Task requirements: Only the lines below, from the one with "This screenshot has width=720, height=484." through the one with "Given: Click the speech-bubble", are to be written out, exactly.

Data section:
◆ ◆ ◆
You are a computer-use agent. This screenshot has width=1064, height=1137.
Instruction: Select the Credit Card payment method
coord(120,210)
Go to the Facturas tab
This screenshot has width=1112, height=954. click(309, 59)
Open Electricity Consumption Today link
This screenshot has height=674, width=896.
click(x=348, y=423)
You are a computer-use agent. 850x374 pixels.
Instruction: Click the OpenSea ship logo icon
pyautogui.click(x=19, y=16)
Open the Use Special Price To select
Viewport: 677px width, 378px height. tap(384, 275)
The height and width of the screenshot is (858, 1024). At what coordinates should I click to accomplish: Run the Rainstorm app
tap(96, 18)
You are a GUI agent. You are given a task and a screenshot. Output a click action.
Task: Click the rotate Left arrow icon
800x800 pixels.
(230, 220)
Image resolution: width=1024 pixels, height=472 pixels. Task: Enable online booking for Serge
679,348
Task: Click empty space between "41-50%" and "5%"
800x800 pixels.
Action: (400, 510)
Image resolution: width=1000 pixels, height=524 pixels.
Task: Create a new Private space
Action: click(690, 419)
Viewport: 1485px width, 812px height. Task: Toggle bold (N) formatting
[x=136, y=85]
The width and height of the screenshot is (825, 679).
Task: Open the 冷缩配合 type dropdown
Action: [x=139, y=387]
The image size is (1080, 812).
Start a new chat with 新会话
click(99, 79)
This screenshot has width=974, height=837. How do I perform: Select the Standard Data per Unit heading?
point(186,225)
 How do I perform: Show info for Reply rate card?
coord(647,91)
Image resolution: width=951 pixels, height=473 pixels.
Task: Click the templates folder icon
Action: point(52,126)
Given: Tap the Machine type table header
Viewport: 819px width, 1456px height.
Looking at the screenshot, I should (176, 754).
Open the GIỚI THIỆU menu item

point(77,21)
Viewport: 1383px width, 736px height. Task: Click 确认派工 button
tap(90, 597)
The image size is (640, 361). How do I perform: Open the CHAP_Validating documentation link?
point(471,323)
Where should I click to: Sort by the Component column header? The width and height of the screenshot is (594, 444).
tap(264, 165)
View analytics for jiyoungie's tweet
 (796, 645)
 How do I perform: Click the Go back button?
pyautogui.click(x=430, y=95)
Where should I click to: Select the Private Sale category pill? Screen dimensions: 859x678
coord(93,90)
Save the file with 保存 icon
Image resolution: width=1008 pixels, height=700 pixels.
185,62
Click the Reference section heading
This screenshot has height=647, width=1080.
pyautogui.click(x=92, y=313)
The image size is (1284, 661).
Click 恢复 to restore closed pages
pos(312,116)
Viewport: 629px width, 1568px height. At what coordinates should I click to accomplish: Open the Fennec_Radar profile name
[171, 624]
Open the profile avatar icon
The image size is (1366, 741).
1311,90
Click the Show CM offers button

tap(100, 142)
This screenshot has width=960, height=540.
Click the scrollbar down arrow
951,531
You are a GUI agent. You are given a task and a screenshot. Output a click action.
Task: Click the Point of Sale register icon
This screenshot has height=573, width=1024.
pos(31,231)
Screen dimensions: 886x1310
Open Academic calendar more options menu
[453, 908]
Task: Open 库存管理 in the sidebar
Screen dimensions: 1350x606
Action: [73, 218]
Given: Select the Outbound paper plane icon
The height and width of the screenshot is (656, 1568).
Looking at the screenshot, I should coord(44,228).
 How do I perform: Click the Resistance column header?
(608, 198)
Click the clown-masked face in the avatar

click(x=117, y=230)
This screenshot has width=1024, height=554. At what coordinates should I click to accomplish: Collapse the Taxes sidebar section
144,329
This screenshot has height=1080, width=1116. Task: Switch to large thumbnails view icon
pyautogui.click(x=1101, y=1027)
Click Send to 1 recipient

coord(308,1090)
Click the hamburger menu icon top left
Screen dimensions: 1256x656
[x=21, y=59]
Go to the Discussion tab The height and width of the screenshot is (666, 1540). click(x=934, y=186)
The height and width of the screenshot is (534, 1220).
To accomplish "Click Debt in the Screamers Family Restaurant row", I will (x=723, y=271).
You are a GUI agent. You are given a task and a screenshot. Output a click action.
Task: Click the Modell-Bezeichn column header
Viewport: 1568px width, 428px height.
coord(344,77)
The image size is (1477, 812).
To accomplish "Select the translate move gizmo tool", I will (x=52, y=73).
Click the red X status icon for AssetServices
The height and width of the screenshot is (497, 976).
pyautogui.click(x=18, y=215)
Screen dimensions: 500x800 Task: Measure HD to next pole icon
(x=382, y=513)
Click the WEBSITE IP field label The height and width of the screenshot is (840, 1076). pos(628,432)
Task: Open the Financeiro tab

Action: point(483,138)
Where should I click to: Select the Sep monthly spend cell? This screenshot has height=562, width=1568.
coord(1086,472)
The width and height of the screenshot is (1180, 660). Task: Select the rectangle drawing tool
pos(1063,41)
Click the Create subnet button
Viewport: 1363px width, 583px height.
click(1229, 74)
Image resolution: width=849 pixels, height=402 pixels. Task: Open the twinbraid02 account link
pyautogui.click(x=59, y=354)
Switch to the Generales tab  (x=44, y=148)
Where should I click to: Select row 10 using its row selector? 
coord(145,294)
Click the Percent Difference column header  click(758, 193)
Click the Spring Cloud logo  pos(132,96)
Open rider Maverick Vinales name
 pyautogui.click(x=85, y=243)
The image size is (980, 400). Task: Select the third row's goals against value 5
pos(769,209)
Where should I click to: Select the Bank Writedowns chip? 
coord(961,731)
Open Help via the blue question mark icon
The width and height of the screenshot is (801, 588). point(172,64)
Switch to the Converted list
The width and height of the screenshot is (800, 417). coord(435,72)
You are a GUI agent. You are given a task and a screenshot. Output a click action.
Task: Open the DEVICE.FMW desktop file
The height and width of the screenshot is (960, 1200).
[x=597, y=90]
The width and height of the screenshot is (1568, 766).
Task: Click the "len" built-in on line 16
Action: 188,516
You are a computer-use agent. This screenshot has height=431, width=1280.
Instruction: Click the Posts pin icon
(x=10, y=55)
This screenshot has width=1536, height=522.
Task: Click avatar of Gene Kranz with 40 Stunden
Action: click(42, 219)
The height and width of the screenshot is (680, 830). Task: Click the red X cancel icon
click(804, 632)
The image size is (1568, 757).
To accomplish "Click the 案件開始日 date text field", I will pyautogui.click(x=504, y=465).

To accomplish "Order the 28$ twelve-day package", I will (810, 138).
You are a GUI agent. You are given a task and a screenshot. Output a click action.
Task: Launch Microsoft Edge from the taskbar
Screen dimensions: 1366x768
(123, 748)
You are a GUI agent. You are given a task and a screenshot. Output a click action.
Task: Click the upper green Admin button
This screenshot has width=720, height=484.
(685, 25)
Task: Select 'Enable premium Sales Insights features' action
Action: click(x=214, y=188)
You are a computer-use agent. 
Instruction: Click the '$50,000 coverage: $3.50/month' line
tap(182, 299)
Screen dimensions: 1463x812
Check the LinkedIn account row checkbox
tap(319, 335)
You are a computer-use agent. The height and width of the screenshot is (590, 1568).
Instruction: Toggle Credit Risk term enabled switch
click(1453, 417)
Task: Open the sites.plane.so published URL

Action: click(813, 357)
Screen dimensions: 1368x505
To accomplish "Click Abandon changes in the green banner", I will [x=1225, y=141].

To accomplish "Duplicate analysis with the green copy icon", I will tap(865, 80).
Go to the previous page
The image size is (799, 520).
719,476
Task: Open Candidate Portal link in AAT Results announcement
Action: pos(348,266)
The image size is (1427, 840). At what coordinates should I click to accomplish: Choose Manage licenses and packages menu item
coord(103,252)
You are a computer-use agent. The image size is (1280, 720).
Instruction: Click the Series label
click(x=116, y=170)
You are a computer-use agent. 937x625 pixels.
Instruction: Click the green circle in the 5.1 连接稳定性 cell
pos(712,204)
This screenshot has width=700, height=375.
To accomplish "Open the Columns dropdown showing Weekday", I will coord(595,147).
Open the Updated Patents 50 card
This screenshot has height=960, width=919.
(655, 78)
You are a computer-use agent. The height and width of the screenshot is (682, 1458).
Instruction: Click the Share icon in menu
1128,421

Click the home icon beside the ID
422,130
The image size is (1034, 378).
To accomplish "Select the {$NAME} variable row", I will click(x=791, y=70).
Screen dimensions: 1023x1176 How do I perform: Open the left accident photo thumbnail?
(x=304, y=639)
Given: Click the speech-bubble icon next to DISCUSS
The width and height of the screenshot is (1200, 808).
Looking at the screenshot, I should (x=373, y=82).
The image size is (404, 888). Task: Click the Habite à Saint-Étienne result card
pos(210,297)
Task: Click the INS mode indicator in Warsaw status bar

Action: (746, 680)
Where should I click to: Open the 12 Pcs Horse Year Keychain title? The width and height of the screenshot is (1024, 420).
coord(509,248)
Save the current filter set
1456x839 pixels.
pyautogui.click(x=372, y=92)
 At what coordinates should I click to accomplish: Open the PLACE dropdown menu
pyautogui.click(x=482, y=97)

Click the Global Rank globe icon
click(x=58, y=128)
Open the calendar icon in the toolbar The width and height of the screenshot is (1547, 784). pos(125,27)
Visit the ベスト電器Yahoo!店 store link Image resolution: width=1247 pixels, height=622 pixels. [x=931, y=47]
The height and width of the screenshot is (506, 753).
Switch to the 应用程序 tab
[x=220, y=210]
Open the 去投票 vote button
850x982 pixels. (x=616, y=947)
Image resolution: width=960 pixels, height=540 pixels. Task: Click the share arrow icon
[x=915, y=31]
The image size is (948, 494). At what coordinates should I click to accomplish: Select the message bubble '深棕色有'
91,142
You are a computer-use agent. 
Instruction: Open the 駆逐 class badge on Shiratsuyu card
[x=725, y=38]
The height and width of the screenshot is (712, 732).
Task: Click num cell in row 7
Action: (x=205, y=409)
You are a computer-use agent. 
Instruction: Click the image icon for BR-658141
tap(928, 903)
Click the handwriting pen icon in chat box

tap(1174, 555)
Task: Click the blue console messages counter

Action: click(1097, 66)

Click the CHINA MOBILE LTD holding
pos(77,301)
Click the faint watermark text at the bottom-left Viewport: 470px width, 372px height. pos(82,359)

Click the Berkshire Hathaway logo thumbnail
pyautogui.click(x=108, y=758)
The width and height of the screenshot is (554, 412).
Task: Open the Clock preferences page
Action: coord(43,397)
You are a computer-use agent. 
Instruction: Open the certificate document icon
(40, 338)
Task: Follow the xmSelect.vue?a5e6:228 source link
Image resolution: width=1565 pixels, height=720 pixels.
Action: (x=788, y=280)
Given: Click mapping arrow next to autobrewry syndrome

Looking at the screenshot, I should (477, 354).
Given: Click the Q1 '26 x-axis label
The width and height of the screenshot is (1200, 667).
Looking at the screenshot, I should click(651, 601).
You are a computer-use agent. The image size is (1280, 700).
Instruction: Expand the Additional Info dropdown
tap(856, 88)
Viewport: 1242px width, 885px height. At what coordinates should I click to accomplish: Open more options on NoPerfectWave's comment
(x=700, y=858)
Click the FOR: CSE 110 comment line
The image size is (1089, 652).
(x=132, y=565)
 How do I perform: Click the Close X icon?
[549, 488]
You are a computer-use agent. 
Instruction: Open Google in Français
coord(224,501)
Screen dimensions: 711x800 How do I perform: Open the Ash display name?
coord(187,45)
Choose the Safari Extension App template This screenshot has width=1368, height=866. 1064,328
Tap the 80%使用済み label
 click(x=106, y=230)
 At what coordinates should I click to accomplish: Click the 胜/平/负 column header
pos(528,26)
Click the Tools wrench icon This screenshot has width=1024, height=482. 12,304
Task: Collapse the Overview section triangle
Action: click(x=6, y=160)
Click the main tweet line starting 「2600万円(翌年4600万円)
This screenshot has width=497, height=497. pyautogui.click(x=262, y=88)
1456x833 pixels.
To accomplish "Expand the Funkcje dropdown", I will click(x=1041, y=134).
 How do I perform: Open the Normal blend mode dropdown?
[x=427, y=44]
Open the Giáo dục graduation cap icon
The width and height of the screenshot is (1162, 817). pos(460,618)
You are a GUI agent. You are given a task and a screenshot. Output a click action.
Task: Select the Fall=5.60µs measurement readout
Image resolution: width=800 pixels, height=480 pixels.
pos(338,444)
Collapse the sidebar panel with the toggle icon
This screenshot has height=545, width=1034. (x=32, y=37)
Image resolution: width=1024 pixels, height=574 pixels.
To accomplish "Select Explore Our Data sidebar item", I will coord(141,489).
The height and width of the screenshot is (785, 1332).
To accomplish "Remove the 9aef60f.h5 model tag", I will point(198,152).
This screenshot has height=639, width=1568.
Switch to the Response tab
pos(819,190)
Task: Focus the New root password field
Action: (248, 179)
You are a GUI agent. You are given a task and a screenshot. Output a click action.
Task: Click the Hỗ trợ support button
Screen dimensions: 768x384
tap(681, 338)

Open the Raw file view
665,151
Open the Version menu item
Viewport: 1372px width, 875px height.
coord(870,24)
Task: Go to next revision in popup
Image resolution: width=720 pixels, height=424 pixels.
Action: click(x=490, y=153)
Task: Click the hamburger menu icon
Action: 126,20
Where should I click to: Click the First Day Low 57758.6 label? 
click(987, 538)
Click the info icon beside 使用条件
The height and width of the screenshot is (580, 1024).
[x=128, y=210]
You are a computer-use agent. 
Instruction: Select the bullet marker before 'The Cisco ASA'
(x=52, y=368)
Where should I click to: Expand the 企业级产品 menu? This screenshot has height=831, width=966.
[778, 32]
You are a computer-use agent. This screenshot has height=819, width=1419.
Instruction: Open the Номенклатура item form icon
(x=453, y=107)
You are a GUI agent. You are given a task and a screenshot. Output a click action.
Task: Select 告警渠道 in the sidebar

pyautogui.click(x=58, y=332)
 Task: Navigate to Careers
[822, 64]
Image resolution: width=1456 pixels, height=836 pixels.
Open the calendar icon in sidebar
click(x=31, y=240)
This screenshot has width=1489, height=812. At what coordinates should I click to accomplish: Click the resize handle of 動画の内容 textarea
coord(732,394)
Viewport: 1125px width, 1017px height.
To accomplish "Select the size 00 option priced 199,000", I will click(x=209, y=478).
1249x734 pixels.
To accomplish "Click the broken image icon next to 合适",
◆ ◆ ◆
Solution below:
This screenshot has width=720, height=484.
(685, 25)
Task: Select 'Enable premium Sales Insights features' action
Action: click(x=214, y=188)
You are a computer-use agent. 
Instruction: Click the '$50,000 coverage: $3.50/month' line
tap(182, 299)
Screen dimensions: 1463x812
Check the LinkedIn account row checkbox
tap(319, 335)
You are a computer-use agent. The height and width of the screenshot is (590, 1568).
Instruction: Toggle Credit Risk term enabled switch
click(1453, 417)
Task: Open the sites.plane.so published URL

Action: click(813, 357)
Screen dimensions: 1368x505
To accomplish "Click Abandon changes in the green banner", I will [x=1225, y=141].

To accomplish "Duplicate analysis with the green copy icon", I will tap(865, 80).
Go to the previous page
The image size is (799, 520).
719,476
Task: Open Candidate Portal link in AAT Results announcement
Action: pos(348,266)
The image size is (1427, 840). At what coordinates should I click to accomplish: Choose Manage licenses and packages menu item
coord(103,252)
You are a computer-use agent. The image size is (1280, 720).
Instruction: Click the Series label
click(x=116, y=170)
You are a computer-use agent. 937x625 pixels.
Instruction: Click the green circle in the 5.1 连接稳定性 cell
pos(712,204)
This screenshot has width=700, height=375.
To accomplish "Open the Columns dropdown showing Weekday", I will coord(595,147).
Open the Updated Patents 50 card
This screenshot has height=960, width=919.
(655, 78)
You are a computer-use agent. The height and width of the screenshot is (682, 1458).
Instruction: Click the Share icon in menu
1128,421

Click the home icon beside the ID
422,130
The image size is (1034, 378).
To accomplish "Select the {$NAME} variable row", I will click(x=791, y=70).
Screen dimensions: 1023x1176 How do I perform: Open the left accident photo thumbnail?
(x=304, y=639)
Given: Click the speech-bubble icon next to DISCUSS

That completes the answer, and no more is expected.